Couldn't it be that life is what meaning we put into it?
Now and then, I also ask what meaning has my life really. Often, I feel like I know, but at other times, my thinking looks like a useless mental exercise. Life is just so vast, so full of mysteries that before I can put meaning to my life, part of it is gone and the meaning I try putting on it is already partly exhausted.
Life, so it seems, is like dry sand slipping through my fingers. When I try to hold on to it very tightly, as if squeezing it, it slips away faster. But when I try to cast it away, it sticks to my hands. Sometimes, I think, to appreciate life best, one has neither to hold on to it tightly nor to let it go carelessly.
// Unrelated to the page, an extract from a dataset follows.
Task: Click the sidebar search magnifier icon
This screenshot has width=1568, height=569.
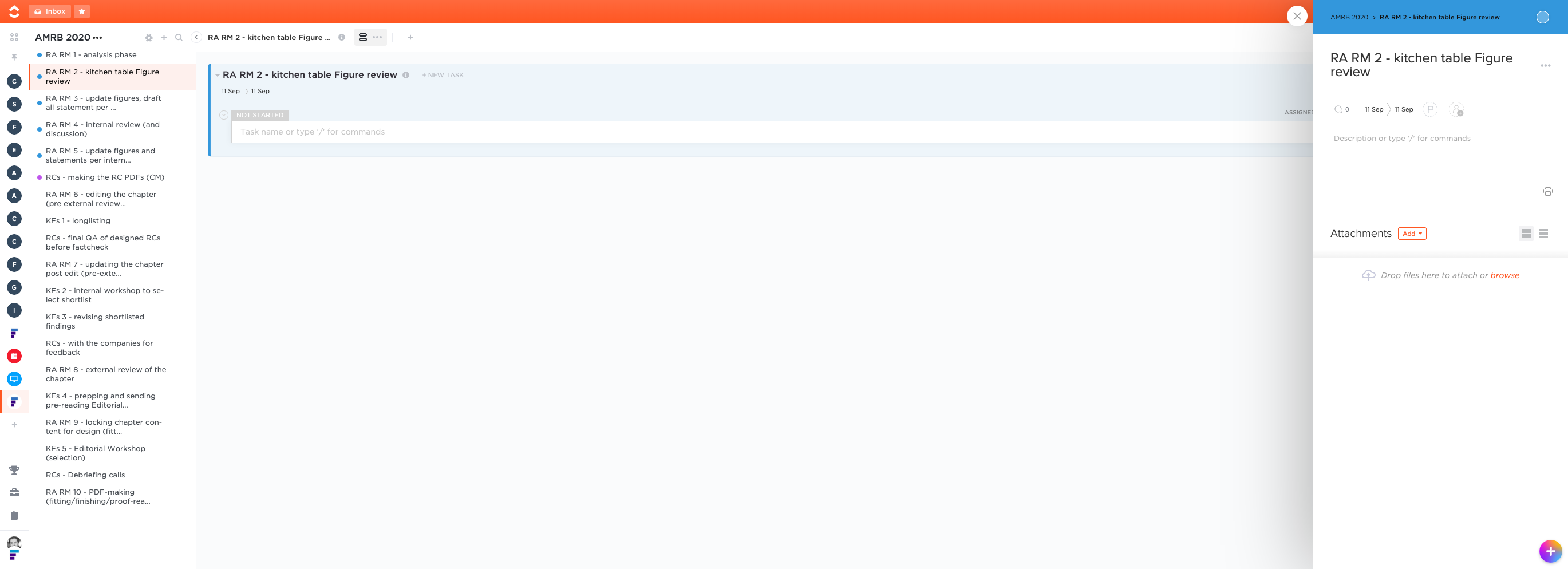Action: click(x=179, y=38)
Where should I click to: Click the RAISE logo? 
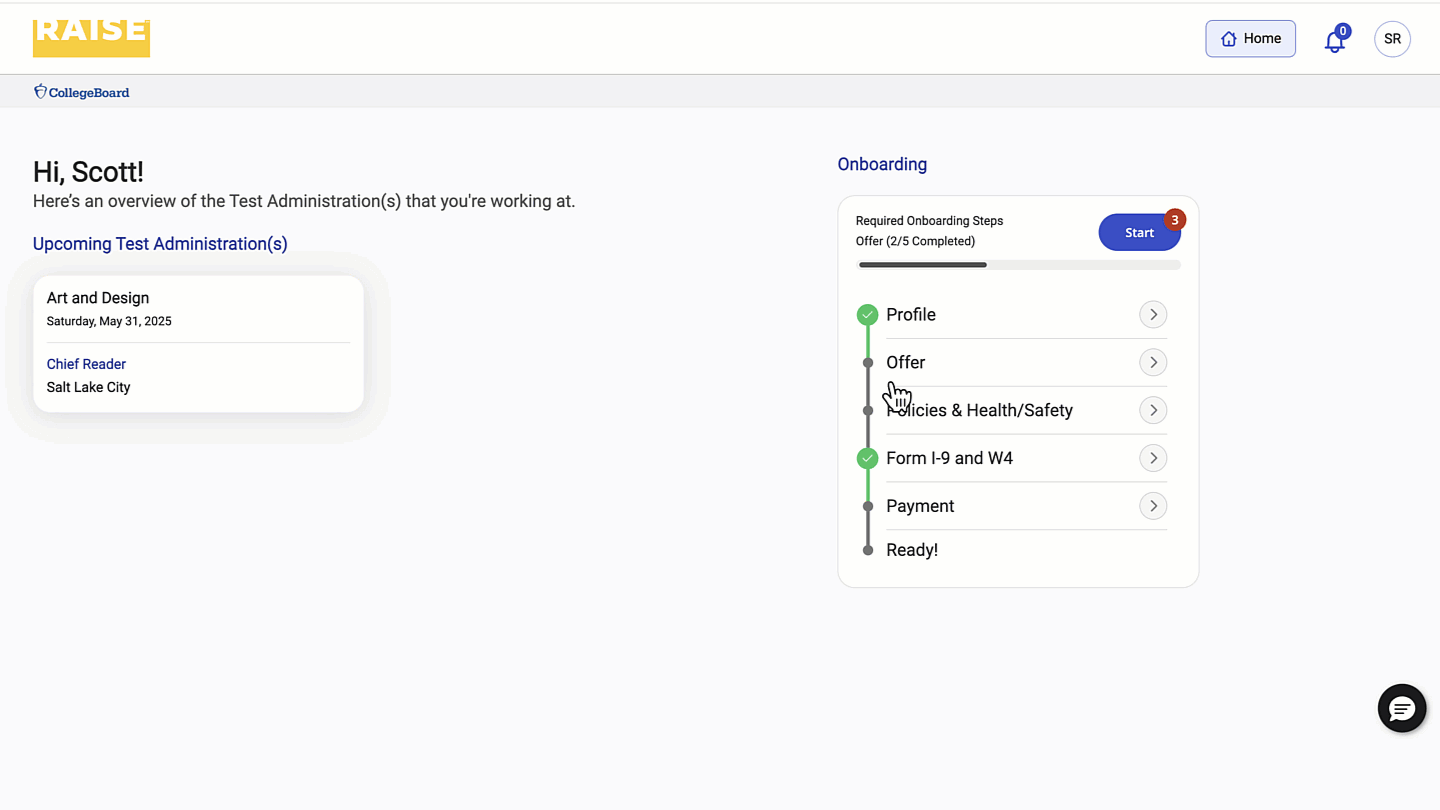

The sand in the hourglass is life. It is better to let it flow freely, although not carelessly.
How we take life is often dictated by what priorities we have. And life, being so vast, offers everything which can be priority to us. A student ever so eager to get out of poverty would say, "Life will be meaningless if I don't finish my studies." A woman terribly in love would say, "Should I lose him now, life will be meaningless to me." and an alcoholic, trembling with the urge to drink, would be ready to give anything he has, even his dignity, for a bottle of liquor. Then there is this young ambitious businessman who desperately wants to make his first million before reaching forty. He easily forgets he has a wife, children and friends. Only the first million seems to matter.
But now, what are the things that last which could have real meaning in one's life? St. Paul has spoken so eloquently about them:

"If I speak in human and angelic tongues but do not have love, I am a resounding gong or a clashing cymbal. And if I have the gift of prophecy and comprehend all mysteries and all knowledge; if I have faith so as to move mountains but do not have love, I am nothing. If I give away everything I own, and if I hand my body over so that I may boast but do not have love, I gain nothing.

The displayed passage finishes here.